What is needed is a word-for-word copy of the records below.
⟨
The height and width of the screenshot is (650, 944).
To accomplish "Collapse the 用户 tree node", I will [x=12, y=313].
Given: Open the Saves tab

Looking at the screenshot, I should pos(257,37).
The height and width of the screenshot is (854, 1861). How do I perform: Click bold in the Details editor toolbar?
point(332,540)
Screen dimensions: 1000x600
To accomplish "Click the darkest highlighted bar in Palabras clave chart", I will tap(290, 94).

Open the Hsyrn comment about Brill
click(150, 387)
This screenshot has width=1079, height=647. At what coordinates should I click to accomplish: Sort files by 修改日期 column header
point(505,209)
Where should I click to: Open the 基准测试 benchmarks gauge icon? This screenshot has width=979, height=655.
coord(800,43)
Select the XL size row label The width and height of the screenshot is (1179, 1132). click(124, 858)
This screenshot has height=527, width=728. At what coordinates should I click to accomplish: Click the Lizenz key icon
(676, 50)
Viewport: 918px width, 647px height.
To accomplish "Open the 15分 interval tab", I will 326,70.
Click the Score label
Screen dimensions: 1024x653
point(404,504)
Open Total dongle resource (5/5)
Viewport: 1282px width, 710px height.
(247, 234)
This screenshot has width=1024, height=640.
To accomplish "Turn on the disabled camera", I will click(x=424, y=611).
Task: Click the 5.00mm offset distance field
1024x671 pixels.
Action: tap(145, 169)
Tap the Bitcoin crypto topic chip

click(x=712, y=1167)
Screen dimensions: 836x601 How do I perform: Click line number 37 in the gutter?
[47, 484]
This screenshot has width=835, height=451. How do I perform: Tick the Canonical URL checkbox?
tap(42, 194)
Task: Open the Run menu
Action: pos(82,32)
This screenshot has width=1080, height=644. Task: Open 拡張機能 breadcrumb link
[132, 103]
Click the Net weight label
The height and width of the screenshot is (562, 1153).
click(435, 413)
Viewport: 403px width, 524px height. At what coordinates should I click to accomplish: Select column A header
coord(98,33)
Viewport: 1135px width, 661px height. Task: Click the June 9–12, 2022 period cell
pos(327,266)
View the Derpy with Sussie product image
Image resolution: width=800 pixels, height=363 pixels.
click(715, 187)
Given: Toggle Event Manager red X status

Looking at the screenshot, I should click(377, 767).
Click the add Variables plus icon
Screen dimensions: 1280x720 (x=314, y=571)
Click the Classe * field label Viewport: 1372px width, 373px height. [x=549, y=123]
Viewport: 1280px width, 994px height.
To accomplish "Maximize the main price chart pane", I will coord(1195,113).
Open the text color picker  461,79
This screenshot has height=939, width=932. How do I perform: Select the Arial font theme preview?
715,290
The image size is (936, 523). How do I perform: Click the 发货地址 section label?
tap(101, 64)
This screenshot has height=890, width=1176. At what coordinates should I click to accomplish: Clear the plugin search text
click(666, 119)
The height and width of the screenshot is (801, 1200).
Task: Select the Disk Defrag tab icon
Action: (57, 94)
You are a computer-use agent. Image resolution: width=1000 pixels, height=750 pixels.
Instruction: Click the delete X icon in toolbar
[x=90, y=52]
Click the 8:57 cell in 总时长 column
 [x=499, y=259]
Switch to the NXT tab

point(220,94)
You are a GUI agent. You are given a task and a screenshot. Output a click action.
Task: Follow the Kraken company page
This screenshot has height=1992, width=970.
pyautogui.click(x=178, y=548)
⟩
- [RESPONSE TO THE EXERCISE]:
The height and width of the screenshot is (650, 944).
To accomplish "Collapse the 用户 tree node", I will [x=12, y=313].
Given: Open the Saves tab

Looking at the screenshot, I should pos(257,37).
The height and width of the screenshot is (854, 1861). How do I perform: Click bold in the Details editor toolbar?
point(332,540)
Screen dimensions: 1000x600
To accomplish "Click the darkest highlighted bar in Palabras clave chart", I will tap(290, 94).

Open the Hsyrn comment about Brill
click(150, 387)
This screenshot has width=1079, height=647. At what coordinates should I click to accomplish: Sort files by 修改日期 column header
point(505,209)
Where should I click to: Open the 基准测试 benchmarks gauge icon? This screenshot has width=979, height=655.
coord(800,43)
Select the XL size row label The width and height of the screenshot is (1179, 1132). click(124, 858)
This screenshot has height=527, width=728. At what coordinates should I click to accomplish: Click the Lizenz key icon
(676, 50)
Viewport: 918px width, 647px height.
To accomplish "Open the 15分 interval tab", I will 326,70.
Click the Score label
Screen dimensions: 1024x653
point(404,504)
Open Total dongle resource (5/5)
Viewport: 1282px width, 710px height.
(247, 234)
This screenshot has width=1024, height=640.
To accomplish "Turn on the disabled camera", I will click(x=424, y=611).
Task: Click the 5.00mm offset distance field
1024x671 pixels.
Action: tap(145, 169)
Tap the Bitcoin crypto topic chip

click(x=712, y=1167)
Screen dimensions: 836x601 How do I perform: Click line number 37 in the gutter?
[47, 484]
This screenshot has width=835, height=451. How do I perform: Tick the Canonical URL checkbox?
tap(42, 194)
Task: Open the Run menu
Action: pos(82,32)
This screenshot has width=1080, height=644. Task: Open 拡張機能 breadcrumb link
[132, 103]
Click the Net weight label
The height and width of the screenshot is (562, 1153).
click(435, 413)
Viewport: 403px width, 524px height. At what coordinates should I click to accomplish: Select column A header
coord(98,33)
Viewport: 1135px width, 661px height. Task: Click the June 9–12, 2022 period cell
pos(327,266)
View the Derpy with Sussie product image
Image resolution: width=800 pixels, height=363 pixels.
click(715, 187)
Given: Toggle Event Manager red X status

Looking at the screenshot, I should click(377, 767).
Click the add Variables plus icon
Screen dimensions: 1280x720 (x=314, y=571)
Click the Classe * field label Viewport: 1372px width, 373px height. [x=549, y=123]
Viewport: 1280px width, 994px height.
To accomplish "Maximize the main price chart pane", I will coord(1195,113).
Open the text color picker  461,79
This screenshot has height=939, width=932. How do I perform: Select the Arial font theme preview?
715,290
The image size is (936, 523). How do I perform: Click the 发货地址 section label?
tap(101, 64)
This screenshot has height=890, width=1176. At what coordinates should I click to accomplish: Clear the plugin search text
click(666, 119)
The height and width of the screenshot is (801, 1200).
Task: Select the Disk Defrag tab icon
Action: (57, 94)
You are a computer-use agent. Image resolution: width=1000 pixels, height=750 pixels.
Instruction: Click the delete X icon in toolbar
[x=90, y=52]
Click the 8:57 cell in 总时长 column
 [x=499, y=259]
Switch to the NXT tab

point(220,94)
You are a GUI agent. You are given a task and a screenshot. Output a click action.
Task: Follow the Kraken company page
This screenshot has height=1992, width=970.
pyautogui.click(x=178, y=548)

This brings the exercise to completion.